"Cyrillian" begins RESPECANIZE (part one), the first of Vancouver’s weirdest knob-twiddling wizard Vincent Parker's series of self-made, self-released albums. The track showcases a more immediate turn towards dancefloor-friendly sounds-- imagine the overdriven, spazzy boom-bap of recent American instrumental hip-hop ratcheted up about ten notches, and then reduced down to a viscous concentrate.
As "Cyrillian" pulses to life, it sounds as if it's in danger of exploding, with everything seemingly under control when the drums finally drop into the picture from the sky. They can only hold in the chaos for so long, as Parker’s serrated frequencies hiss and burst into squalls of white noise and harsh squeaks. Did I mention that it's pretty damn catchy, too? With "Cyrillian", Parker proves how well he can translate abstract noise tendencies into melodic dance music.
This album is dirty. Proverbially dirty, of course – Vincent Parker’s newest release is oozing with style, substance, and sheer electronic filth. RESPECANIZE part one is a haunting and volatile journey through some perverted ethereal synthetic machine, twisting and churning the ears of any listener into a fuzzy, discordant mess.
Parker makes some dark, deep, ambient techno that screeches and burns yet soothes and sings. It’s an interesting clash of nonsense and fantastic rhythm – a successful tour de musique – without forming a “niche” group of listeners. The album’s opener “Cyrilian” may deter certain listeners with its initial fluctuation of heavy bass and perfect percussion, but those who venture further into RESPECANIZE and its mysterious nature will surely be pleased by the sheer variety of tones and arrangements Parker puts out in his step sequencer of choice.

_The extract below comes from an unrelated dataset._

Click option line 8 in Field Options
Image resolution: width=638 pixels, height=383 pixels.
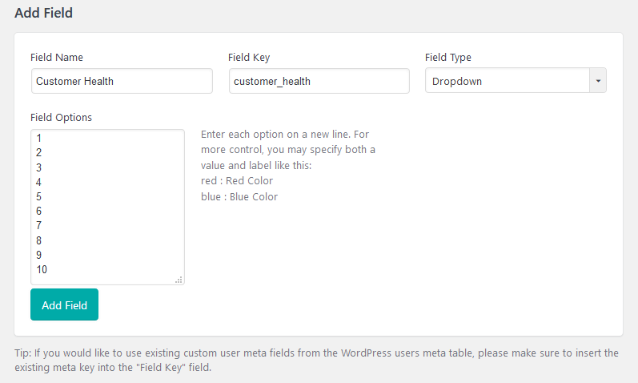point(38,240)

The album’s final two tracks, “Slither” and “Live No Lie,” are the album’s high point, perfectly closing the effort with an undeniable catchiness. Despite being generally slower on the front-half of the release, Parker packs a punch for the last stretch of the album with a far more satisfying array of synthetic squeals.
Parker’s outdone himself with this RESPECANIZE part one. For those looking to grind their ears with assaulting bass, or those simply wanting to dance and transcend into an electronic abyss, it’s a fantastic example of ambient and experimental techno done right.